### FRAGMENTO DE ORIGEN
■ ■ ■

Existen otros enfoques, que podríamos llamar sociológicos, que también aparecen al tratar esta cuestión. Se hace referencia a una clase media acechada por riesgos económicos derivados de la severa crisis del 2008, temerosa además que perder el statu quo preeminente que le había procurado el pujolismo durante muchos años. Una clase que se ve huérfana ante la complejidad social que la rodea y que busca nuevos referentes, nuevos liderazgos y, también, nuevos horizontes para prosperar. En mi opinión, estos argumentos son ciertos, pero ninguno de ellos por sí solo explica el fenómeno.
En cierta manera, lo que ha sucedido en Cataluña es una tormenta perfecta que se ha dado en un momento determinado de nuestra historia. Ahora bien, esas circunstancias, algunas de las cuales no específicamente catalanas, han cristalizado en el movimiento popular más importante de Europa, la gestación del cual merece una explicación. En primer lugar, hay que hacer referencia a una sociedad muy organizada y movilizada, con entidades lúdicas muy vigorosas vinculadas principalmente a la cultura tradicional y popular. La escasa presencia del Estado en Cataluña ha favorecido históricamente el desarrollo de esta sociedad no institucionalizada, aunque los casi cuarenta años de gobiernos autonómicos nacionalistas obligan a matizar esta afirmación.

■ ■ ■

Datos registrados:
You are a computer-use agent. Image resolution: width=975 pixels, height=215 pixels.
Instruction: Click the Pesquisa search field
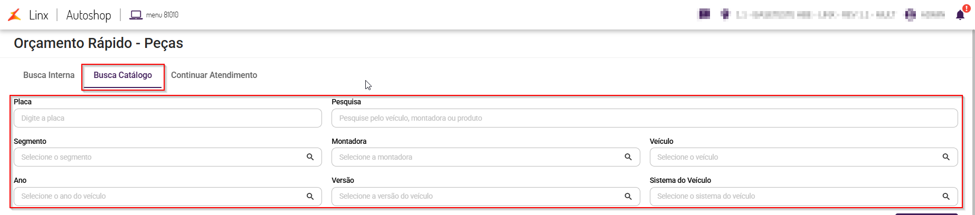pos(644,118)
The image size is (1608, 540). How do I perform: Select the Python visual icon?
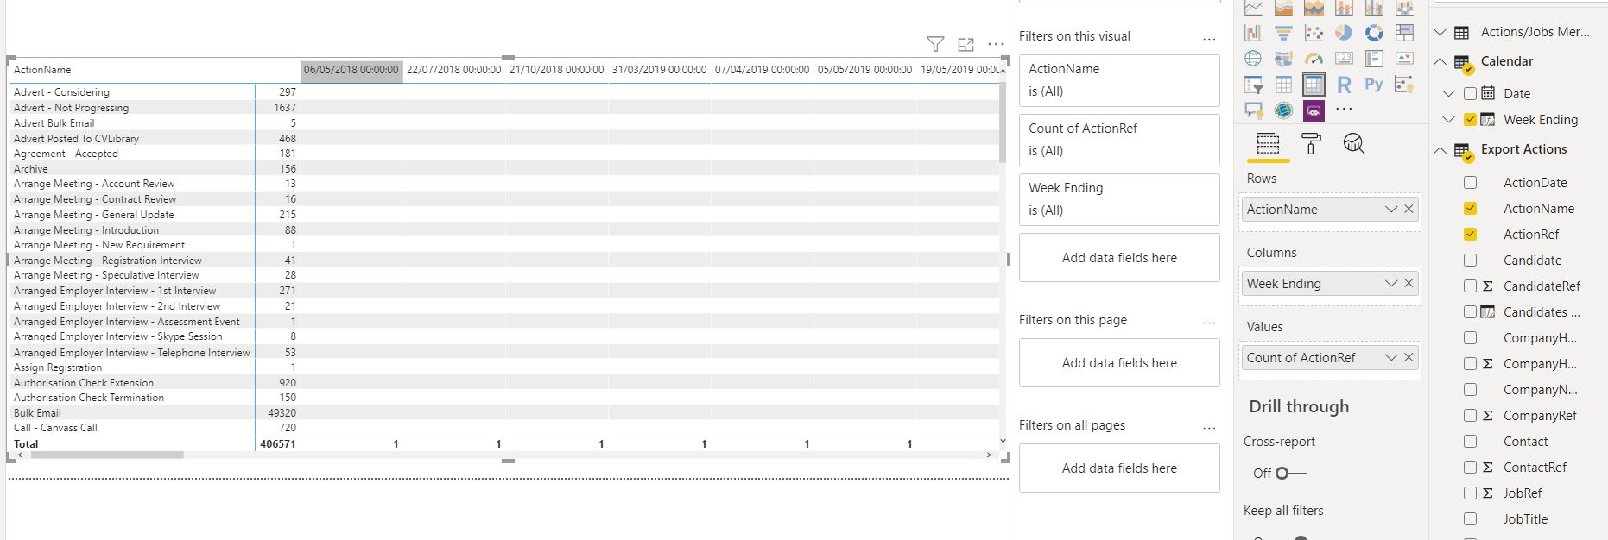click(1374, 85)
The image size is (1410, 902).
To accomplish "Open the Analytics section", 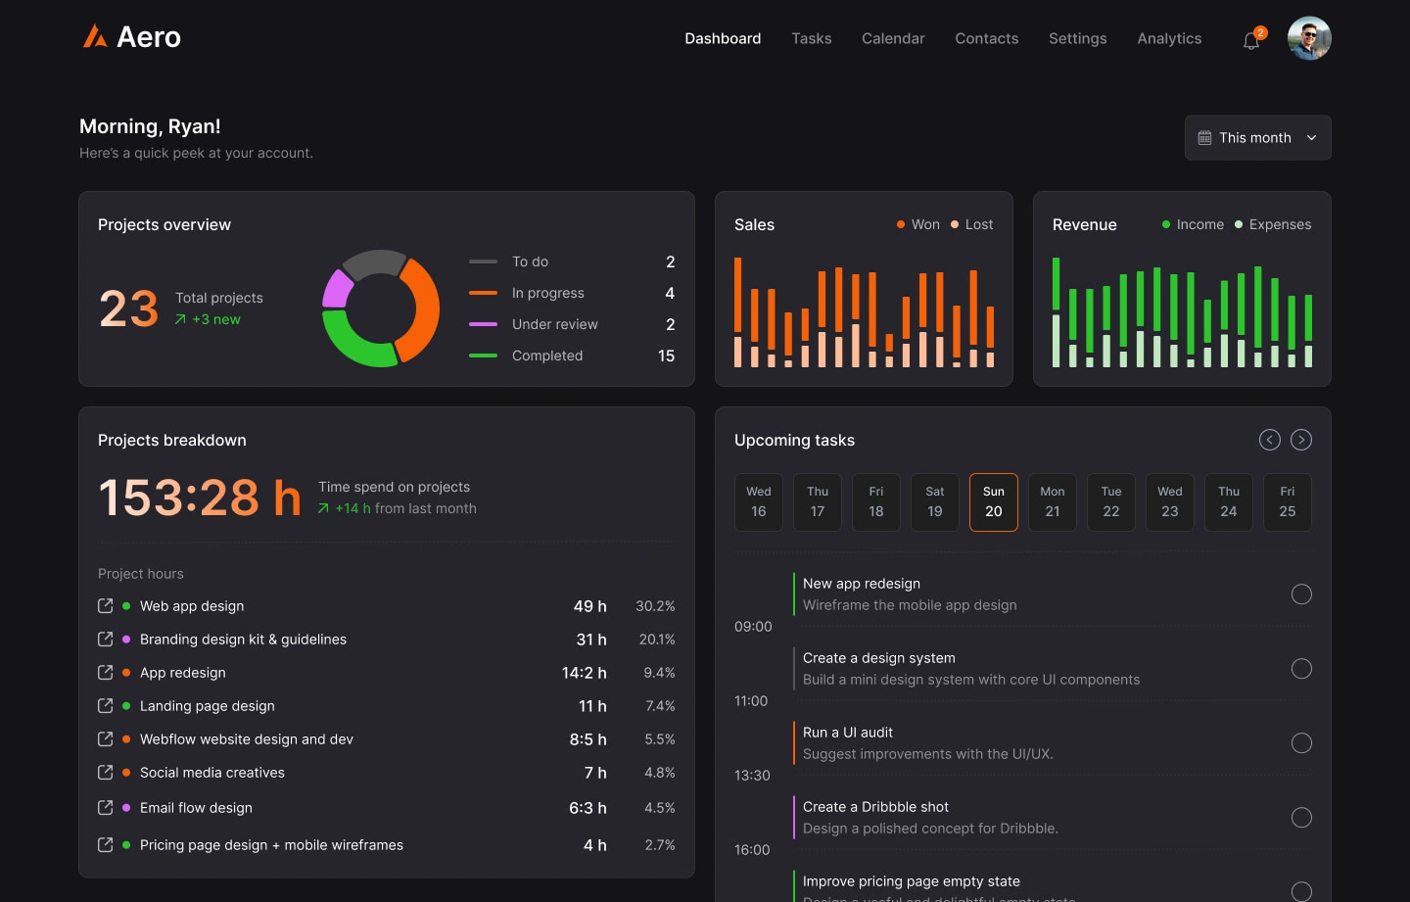I will [1169, 38].
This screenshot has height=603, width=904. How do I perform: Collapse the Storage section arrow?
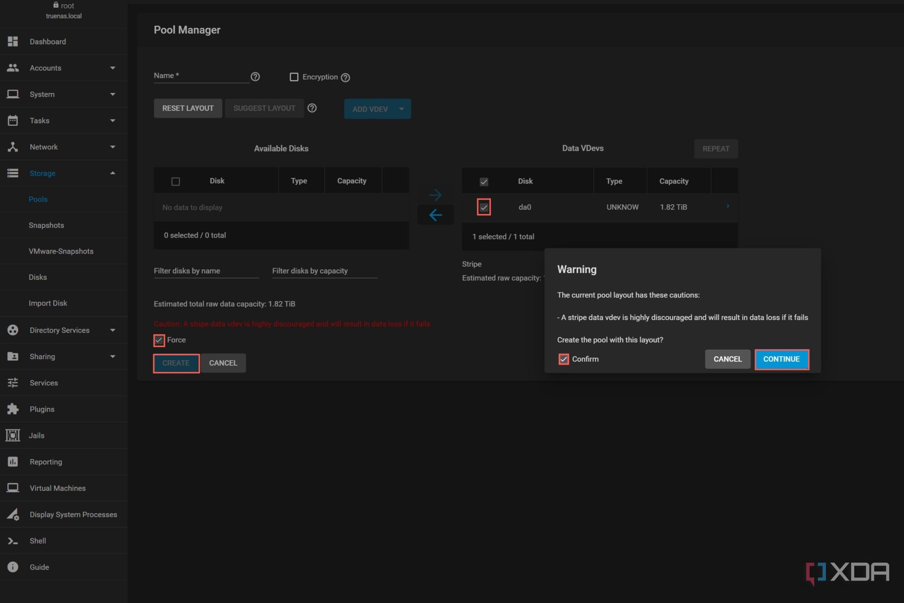click(x=113, y=173)
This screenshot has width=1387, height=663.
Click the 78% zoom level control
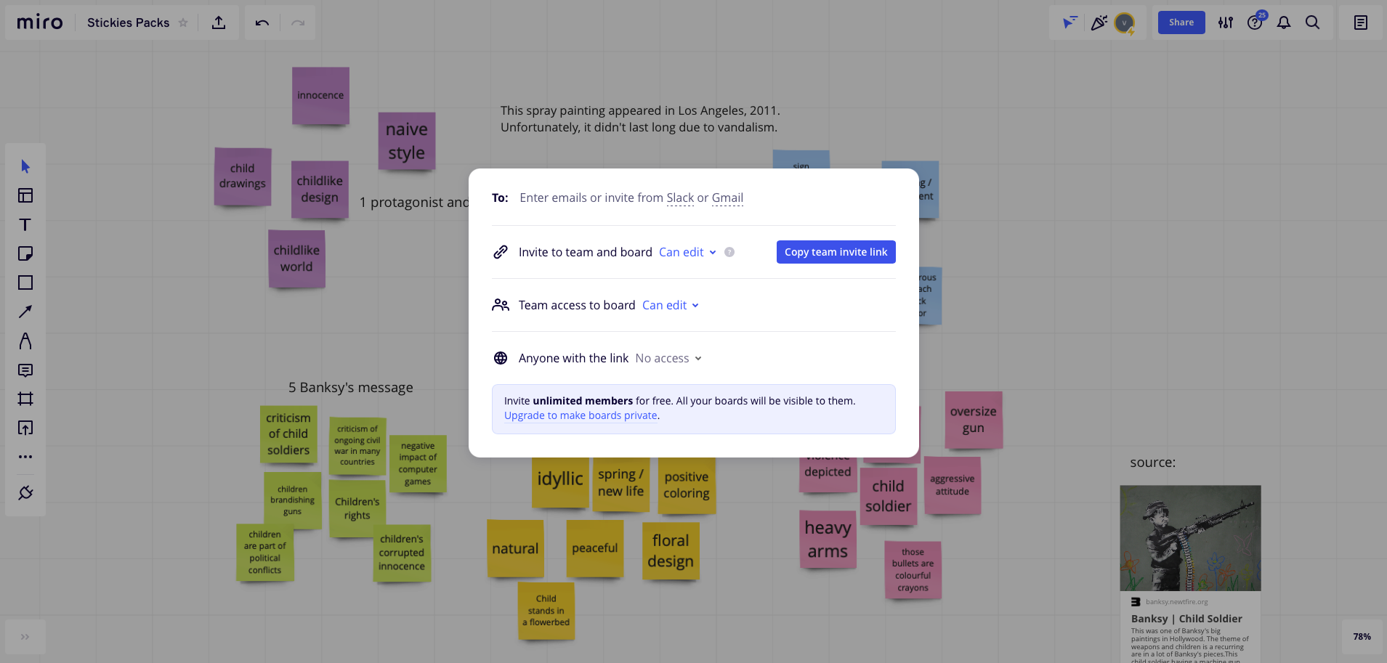tap(1362, 637)
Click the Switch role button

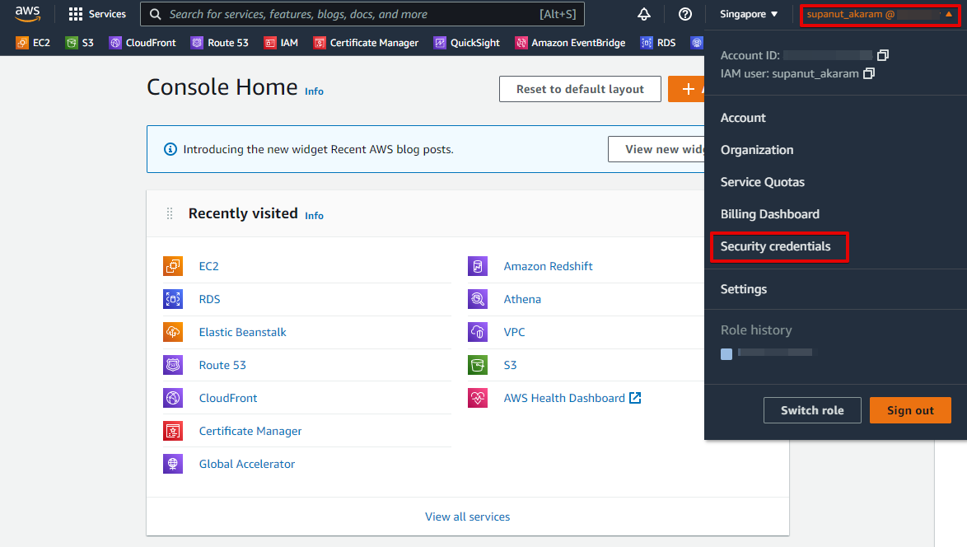point(811,410)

■ ■ ■

### INSTRUCCIONES DE TRABAJO
1. Repite todo lo que va desde "En cierta manera, lo" hasta "matizar esta afirmación." en el fragmento sobre Cataluña.
2. Responde estas preguntas según el fragmento sobre Cataluña:
(a) ¿De qué año fue la severa crisis que se menciona?
(b) ¿Qué le había procurado el pujolismo a la clase media durante muchos años?
(c) ¿Cuántos años de gobiernos autonómicos nacionalistas se mencionan?
3. Escribe la continuación del fragmento sobre Cataluña a partir de su última oración.

### LAS RESPUESTAS
1.
En cierta manera, lo que ha sucedido en Cataluña es una tormenta perfecta que se ha dado en un momento determinado de nuestra historia. Ahora bien, esas circunstancias, algunas de las cuales no específicamente catalanas, han cristalizado en el movimiento popular más importante de Europa, la gestación del cual merece una explicación. En primer lugar, hay que hacer referencia a una sociedad muy organizada y movilizada, con entidades lúdicas muy vigorosas vinculadas principalmente a la cultura tradicional y popular. La escasa presencia del Estado en Cataluña ha favorecido históricamente el desarrollo de esta sociedad no institucionalizada, aunque los casi cuarenta años de gobiernos autonómicos nacionalistas obligan a matizar esta afirmación.

2.
(a) Del 2008.
(b) Un statu quo preeminente.
(c) Casi cuarenta años.

3.
El pujolismo, entre algunas otras cosas, fue un nuevo noucentisme; una puesta al día de aquel movimiento regenerador, cultural y político que surgió en Cataluña a principios del siglo XX y que desarrolló sus trabajos a partir de la Mancomunidad de Cataluña. Desde que accedió al poder, el nacionalismo conservador practicó la nacionalización de Cataluña, tomando como ejemplo histórico la obra de las mentes ordenadoras de esa antigua Mancomunidad: Prat de la Riba, Cambó, Domènech i Montaner o incluso Eugeni d’Ors, que se convirtió después en un ferviente falangista. Como los noucentistes, Pujol y sus muchachos se impusieron la tarea de llevar teléfonos y carreteras a todos los rincones del país, ni que fuera privatizando la gestión de las mismas: modernizar y nacionalizar; favorecer a todo el entramado civil que era, de hecho, lo que mantenía viva la llama del nacionalismo.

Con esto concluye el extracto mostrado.